§ **Problem requirements**
Could you print exactly the lines from the one that contains "You are a GUI" to the end of the data, both ends included, and nothing else? Skip the pictures.

§ **Pixel coordinate grounding data**

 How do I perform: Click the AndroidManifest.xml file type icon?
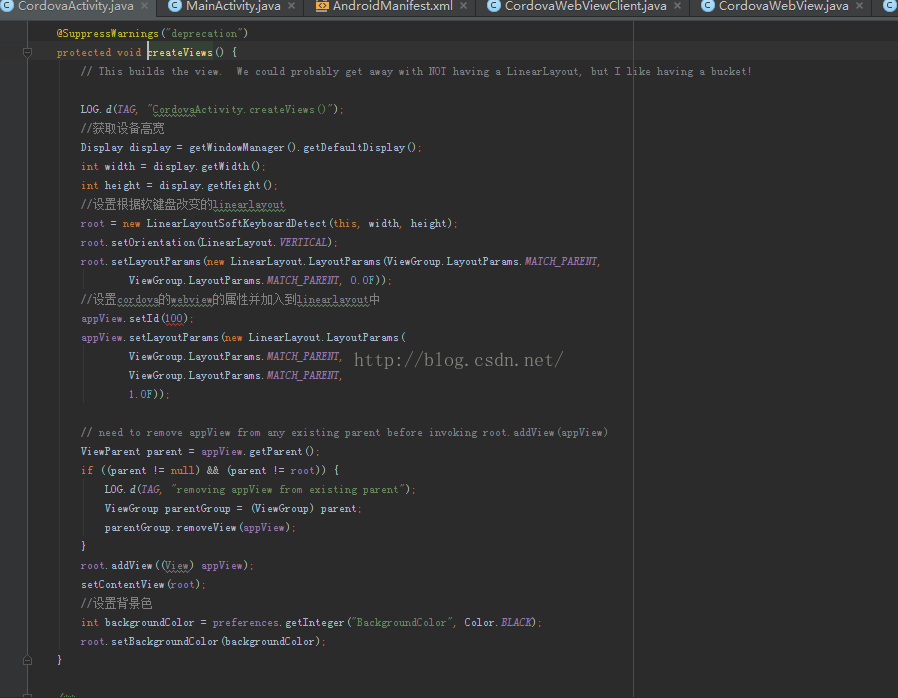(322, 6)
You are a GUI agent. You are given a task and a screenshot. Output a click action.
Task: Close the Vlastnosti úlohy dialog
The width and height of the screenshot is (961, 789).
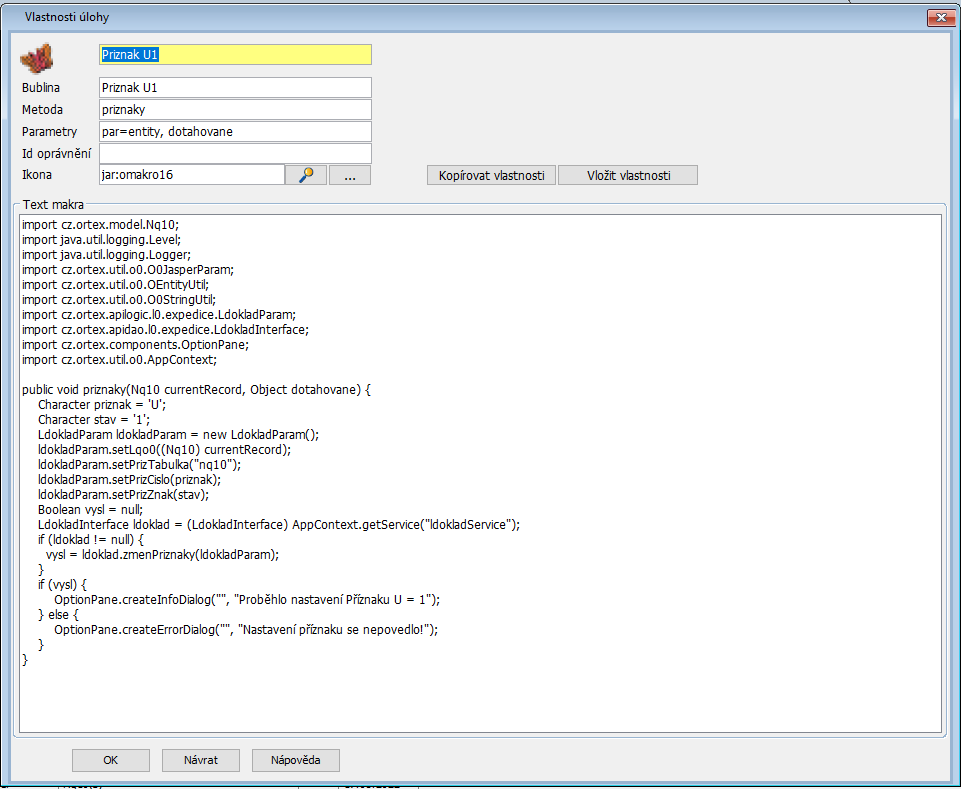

§ **Response box**
You are a GUI agent. You are given a task and a screenshot. Output a click action.
Task: Close the Vlastnosti úlohy dialog
The width and height of the screenshot is (961, 789).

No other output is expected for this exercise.